New estimates from the World Health Organization (WHO), as of May 5, show that the "excess mortality" or the full death toll linked directly or indirectly with COVID-19  between January 1, 2020 and December 31, 2021, was approximately 14.9 million, revised to three times the number reported until that point.

Syra Madad, DHSc, an infectious disease epidemiologist at Harvard's Belfer Center for Science and International Affairs and the New York City hospital systemtold Medscape Medical News the May 5 recalculation by the WHO shows the difficulty in finding a consistent, verifiable number.

The data collection, distribution of information, and communication are all very different by various governmental entities.

She notes there is also much underreporting of COVID mortality in the US. For instance, the death toll doesn't factor in those who died of other issues related to COVID, such as an inability to access healthcare in the pandemic or delays in seeking care, she said.

Dr Syra Madad

Despite entering a new wave on the cusp of summer, and predictions of a surge later this year that could infect 100 million Americans — with the attendant mortality that could bring — the country is currently in a better place, with the pace of deaths and hospitalizations dramatically reduced from earlier this year during Omicron. And vaccine availability means people have the choice to help protect themselves.

Still, Madad said, the Centers for Disease Control and Prevention (CDC) reports COVID-19 is the third leading cause of death.  

"It's unfathomable that a virus that didn't exist a couple of years ago is now the third leading cause of death in the United States," she said.

"History should judge us harshly on the number of people that we could have prevented from getting infected, and from hospitalization and even dying," Madad said, citing early missteps in use of tools and mitigation measures and often poor communication of health information.

Four Times the Early Worst-Case Projections

One million deaths is a number no one thought possible in the early months of the pandemic, said Chris Beyrer, MD, MPH, an epidemiologist at the Johns Hopkins Bloomberg School of Public Health in Baltimore.

Dr Chris Beyrer

He said it is four times the highest number predicted by Anthony Fauci, MD, and Deborah L. Birx, MD, when leading the COVID response team, in March 2020. "One of the things this tragically underscores is that you can never get back the early phase of a response to a disease outbreak," he said. "Very quickly the response got politicized into red and to blue."

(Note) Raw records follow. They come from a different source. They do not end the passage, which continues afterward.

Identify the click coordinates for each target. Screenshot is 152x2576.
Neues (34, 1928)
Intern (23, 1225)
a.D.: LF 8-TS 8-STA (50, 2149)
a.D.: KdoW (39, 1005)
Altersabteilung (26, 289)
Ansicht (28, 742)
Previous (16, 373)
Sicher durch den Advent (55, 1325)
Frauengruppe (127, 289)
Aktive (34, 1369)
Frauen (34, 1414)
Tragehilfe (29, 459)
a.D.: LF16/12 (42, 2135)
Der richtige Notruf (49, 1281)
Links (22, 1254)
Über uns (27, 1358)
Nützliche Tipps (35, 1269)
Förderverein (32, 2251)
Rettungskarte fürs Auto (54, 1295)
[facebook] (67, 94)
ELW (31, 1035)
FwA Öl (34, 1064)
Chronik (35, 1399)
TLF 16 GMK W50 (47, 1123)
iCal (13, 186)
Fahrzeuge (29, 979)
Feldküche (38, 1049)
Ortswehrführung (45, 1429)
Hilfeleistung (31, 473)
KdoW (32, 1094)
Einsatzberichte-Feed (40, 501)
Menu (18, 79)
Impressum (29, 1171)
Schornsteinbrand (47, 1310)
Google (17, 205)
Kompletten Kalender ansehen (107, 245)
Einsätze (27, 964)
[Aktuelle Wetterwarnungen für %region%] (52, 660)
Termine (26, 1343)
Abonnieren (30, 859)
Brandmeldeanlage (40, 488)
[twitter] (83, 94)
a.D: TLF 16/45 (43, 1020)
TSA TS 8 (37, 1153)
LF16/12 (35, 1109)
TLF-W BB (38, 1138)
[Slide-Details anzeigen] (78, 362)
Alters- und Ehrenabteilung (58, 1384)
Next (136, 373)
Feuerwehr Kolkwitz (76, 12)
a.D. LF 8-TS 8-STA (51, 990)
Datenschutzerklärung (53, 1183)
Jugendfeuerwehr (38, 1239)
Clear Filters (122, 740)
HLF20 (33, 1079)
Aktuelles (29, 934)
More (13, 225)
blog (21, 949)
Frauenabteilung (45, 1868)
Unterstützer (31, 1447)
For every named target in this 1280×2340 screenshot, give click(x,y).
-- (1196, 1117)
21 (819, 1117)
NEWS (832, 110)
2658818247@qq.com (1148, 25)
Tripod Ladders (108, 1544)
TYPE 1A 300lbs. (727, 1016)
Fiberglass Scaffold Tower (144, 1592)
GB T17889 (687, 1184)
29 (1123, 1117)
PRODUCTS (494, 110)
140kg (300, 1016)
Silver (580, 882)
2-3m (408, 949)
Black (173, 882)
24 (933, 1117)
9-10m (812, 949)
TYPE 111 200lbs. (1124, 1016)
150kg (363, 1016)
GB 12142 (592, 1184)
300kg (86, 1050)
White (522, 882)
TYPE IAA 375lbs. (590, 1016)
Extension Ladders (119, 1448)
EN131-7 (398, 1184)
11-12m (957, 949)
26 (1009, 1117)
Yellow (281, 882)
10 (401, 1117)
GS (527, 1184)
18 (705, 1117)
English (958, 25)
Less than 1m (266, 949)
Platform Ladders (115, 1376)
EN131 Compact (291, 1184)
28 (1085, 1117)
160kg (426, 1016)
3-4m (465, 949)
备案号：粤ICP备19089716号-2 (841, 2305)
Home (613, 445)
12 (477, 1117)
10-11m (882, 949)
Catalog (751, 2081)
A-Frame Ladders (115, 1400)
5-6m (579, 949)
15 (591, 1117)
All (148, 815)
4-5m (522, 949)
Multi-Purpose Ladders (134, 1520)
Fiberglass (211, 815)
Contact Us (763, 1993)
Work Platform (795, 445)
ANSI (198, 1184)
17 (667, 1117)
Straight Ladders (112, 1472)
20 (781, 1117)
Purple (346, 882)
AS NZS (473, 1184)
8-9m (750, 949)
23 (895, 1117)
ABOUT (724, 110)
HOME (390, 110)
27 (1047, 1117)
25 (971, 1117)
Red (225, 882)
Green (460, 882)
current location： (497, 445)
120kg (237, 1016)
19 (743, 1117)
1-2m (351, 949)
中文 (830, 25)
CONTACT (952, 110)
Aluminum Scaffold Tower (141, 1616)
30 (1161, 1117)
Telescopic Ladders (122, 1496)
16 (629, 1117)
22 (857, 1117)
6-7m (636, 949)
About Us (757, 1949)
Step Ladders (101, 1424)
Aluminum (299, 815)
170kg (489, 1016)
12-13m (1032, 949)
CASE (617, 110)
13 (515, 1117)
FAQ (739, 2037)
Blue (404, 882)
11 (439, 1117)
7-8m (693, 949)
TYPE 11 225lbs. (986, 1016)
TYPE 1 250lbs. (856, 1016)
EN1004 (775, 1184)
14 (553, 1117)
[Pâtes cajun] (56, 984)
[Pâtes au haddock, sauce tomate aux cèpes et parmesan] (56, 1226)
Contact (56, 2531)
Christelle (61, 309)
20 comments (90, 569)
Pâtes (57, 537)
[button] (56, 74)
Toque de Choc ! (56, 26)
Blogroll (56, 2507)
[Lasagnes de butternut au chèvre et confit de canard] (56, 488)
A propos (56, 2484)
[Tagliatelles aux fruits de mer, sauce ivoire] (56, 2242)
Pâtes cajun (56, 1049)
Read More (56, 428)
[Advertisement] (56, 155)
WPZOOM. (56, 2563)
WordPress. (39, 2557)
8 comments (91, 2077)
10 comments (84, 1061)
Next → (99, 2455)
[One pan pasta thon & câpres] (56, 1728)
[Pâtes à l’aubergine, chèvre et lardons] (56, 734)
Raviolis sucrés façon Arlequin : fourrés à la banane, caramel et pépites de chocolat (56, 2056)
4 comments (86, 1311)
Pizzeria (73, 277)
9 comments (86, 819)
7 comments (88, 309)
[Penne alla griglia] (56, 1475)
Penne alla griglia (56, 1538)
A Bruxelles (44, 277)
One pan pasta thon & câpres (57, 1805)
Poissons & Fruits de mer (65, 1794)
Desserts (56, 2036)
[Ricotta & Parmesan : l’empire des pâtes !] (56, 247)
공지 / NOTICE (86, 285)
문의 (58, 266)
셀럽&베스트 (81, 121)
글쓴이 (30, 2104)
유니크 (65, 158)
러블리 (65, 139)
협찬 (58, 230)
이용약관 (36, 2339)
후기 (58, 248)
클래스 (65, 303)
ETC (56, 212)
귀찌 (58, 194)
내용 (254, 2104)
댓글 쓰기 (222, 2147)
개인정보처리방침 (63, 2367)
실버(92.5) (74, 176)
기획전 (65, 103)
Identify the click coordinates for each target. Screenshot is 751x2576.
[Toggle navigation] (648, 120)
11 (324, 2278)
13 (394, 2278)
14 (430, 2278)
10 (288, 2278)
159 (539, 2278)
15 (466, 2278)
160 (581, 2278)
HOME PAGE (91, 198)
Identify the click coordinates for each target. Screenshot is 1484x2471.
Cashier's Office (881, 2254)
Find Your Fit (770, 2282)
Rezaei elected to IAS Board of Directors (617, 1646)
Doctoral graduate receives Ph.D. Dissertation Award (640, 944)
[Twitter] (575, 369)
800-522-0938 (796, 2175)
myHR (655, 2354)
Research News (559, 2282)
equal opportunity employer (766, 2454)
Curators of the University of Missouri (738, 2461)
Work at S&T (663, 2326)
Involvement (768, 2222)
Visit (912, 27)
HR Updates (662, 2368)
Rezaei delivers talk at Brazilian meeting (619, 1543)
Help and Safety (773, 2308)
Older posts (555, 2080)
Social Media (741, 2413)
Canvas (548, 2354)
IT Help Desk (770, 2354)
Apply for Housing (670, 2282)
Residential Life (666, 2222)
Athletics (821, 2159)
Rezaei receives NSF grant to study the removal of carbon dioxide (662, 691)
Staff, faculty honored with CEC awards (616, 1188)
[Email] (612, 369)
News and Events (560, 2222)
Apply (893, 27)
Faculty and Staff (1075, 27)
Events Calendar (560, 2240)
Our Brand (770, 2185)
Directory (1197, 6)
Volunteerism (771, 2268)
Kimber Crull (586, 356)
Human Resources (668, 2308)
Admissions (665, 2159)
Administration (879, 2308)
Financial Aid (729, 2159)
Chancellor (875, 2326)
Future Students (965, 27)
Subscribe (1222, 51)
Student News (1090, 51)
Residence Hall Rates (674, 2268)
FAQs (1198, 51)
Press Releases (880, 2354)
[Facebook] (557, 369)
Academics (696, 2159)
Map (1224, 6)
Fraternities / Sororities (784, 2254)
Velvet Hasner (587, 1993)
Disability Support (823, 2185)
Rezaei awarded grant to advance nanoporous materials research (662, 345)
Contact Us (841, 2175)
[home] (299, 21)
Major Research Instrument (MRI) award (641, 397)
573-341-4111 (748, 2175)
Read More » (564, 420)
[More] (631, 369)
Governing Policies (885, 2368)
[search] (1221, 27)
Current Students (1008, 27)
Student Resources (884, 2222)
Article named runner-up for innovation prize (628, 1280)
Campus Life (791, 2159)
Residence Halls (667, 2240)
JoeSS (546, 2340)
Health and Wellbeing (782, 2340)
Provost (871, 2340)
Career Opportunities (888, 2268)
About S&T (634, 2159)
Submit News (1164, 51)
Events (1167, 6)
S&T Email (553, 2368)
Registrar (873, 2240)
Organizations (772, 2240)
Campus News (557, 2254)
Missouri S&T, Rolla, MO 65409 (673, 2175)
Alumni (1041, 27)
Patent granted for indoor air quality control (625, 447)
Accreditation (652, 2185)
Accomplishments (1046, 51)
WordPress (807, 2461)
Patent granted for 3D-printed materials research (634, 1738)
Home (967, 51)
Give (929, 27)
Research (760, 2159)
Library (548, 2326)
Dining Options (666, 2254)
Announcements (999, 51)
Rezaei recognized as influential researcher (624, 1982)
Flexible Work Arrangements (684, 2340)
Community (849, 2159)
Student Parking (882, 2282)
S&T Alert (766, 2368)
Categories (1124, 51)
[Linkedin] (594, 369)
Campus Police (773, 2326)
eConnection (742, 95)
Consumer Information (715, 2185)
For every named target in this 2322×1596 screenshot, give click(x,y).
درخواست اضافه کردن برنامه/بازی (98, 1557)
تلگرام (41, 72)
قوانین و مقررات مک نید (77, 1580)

"We did not have the kind of mobilization many other countries did," Beyrer said,

Critical time and lives were lost in the early days with the lack of personal protective equipment, ambivalence around public masking (with a focus on saving the masks for healthcare workers), and poor social distancing protocols.

Testing was one of the biggest disasters, he said.

"People were waiting in line for hours ill. That, it turns out, is a disastrous approach. We really paid for those early mistakes," Beyrer said.

The "magnificent success" of the pandemic, on the other hand, came in vaccine development.

"The vaccines and the antivirals are the reason we're not going to have 2 million deaths," he said.

40% Know Someone Who Has Died from COVID

Beyrer said the most telling statistic is that 4 out of 10 American adults know at least one person who died of COVID, according to recent data from the COVID States Project.

Dr Cindy Prins

Cindy Prins, PhD, MPH, clinical associate professor of epidemiology at University of Florida College of Public Health & Health Professions in Gainesville, underscored the tragedy.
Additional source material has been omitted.